At a high level the doParabar package consists of two main functions:

Note. Two particularly relevant foreach::foreach arguments in the context of parallelizing R code are .export and .packages. The .export argument specifies the variables that need to be exported to the backend, while the packages argument specifies the packages that need to be loaded on the backend.

Using doParabar

Unlike other foreach adapter packages out there (e.g., doParallel), the the doParabar package does not automatically load other packages. Instead, I recommend to explicitly load the necessary packages in your scripts. In a similar vein, R package developers should add the necessary packages to the Imports field in the DESCRIPTION file of their package. Therefore, the first step in using parabar with foreach is to load the necessary packages:

# Load the packages.
library(doParabar)
library(parabar)
library(foreach)

Next, we proceed by using parabar to create an asynchronous parallelization backend that supports progress tracking as follows:

# Create an asynchronous `parabar` backend.
backend <- start_backend(
    cores = 2, cluster_type = "psock", backend_type = "async"
)

At this point, we have a parallelization backend that we can register with the foreach package. We do this via the registerDoParabar function:

# Register the backend with the `foreach` package.
registerDoParabar(backend)

To verify that the backend has been registered successfully, we can use some of the function provides by the foreach package to query information about the backend:

# Get the parallel backend name.
getDoParName()
#> [1] "doParabar (AsyncBackend)"
# Check that the parallel backend has been registered.
getDoParRegistered()
#> [1] TRUE
# Get the current version of backend registration.
getDoParVersion()
#> [1] "1.0.0"
# Get the number of cores used by the backend.
getDoParWorkers()
#> [1] 2

Now, we can use the %dopar% operator to run tasks in parallel. For example:

# Define some variables strangers to the backend.
x <- 10
y <- 100
z <- "Not to be exported."

# Used the registered backend to run a task in parallel via `foreach`.
results <- foreach(
    i = 1:300, .export = c("x", "y"), .combine = c
) %dopar% {
    # Sleep a bit to simulate a long-running task.
    Sys.sleep(0.01)

    # Compute and return.
    i + x + y
}
#> completed 0 out of 300 tasks [ 0%] [ 0s]
#> ...
#> completed 60 out of 300 tasks [ 20%] [ 1s]
#> ...
#> completed 300 out of 300 tasks [100%] [ 2s]
# Show a few results.
head(results, n = 10)
#>  [1] 111 112 113 114 115 116 117 118 119 120
tail(results, n = 10)
#>  [1] 401 402 403 404 405 406 407 408 409 410

Note. The doParabar package does not automatically export objects (i.e., or packages for that manner) to the backend. While this break “tradition” with other foreach adapter packages, it is a deliberate design choice made to encourage users to keep their scripts tidy and be mindful of what they export to the backend. (i.e., see the .export, .noexport, and .packages arguments of the foreach function).

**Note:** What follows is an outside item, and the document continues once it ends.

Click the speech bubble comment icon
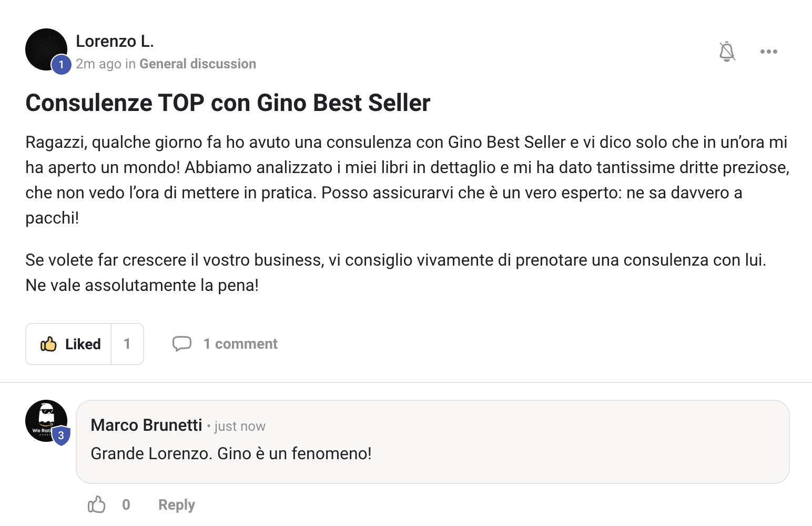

We can verify that objects are not automatically exported to the backend by checking the value of the z variable on the backend. We expect this call to throw an error, since z was never exported to the backend:

# Verify that the variable `z` was not exported.
try(evaluate(backend, z))
#> Error : ! in callr subprocess.
#> Caused by error in `checkForRemoteErrors(lapply(cl, recvResult))`:
#> ! 2 nodes produced errors; first error: object 'z' not found

Finally, we can stop the backend when we are done with as we would normally do:

# Stop the backend.
stop_backend(backend)

Conclusion

In this article, I provided a short introduction on how to run tasks in parallel on parabar backends using foreach semantics. This integration is possible via the doParabar package, which provides an implementation for the %dopar% operator (i.e., the doPar function) and a function to register the implementation with the foreach package (i.e., the registerDoParabar function). The source code for the doParabar package can be consulted on GitHub at github.com/mihaiconstantin/doParabar. I kindly welcome any feedback or contributions to improving parabar or doParabar.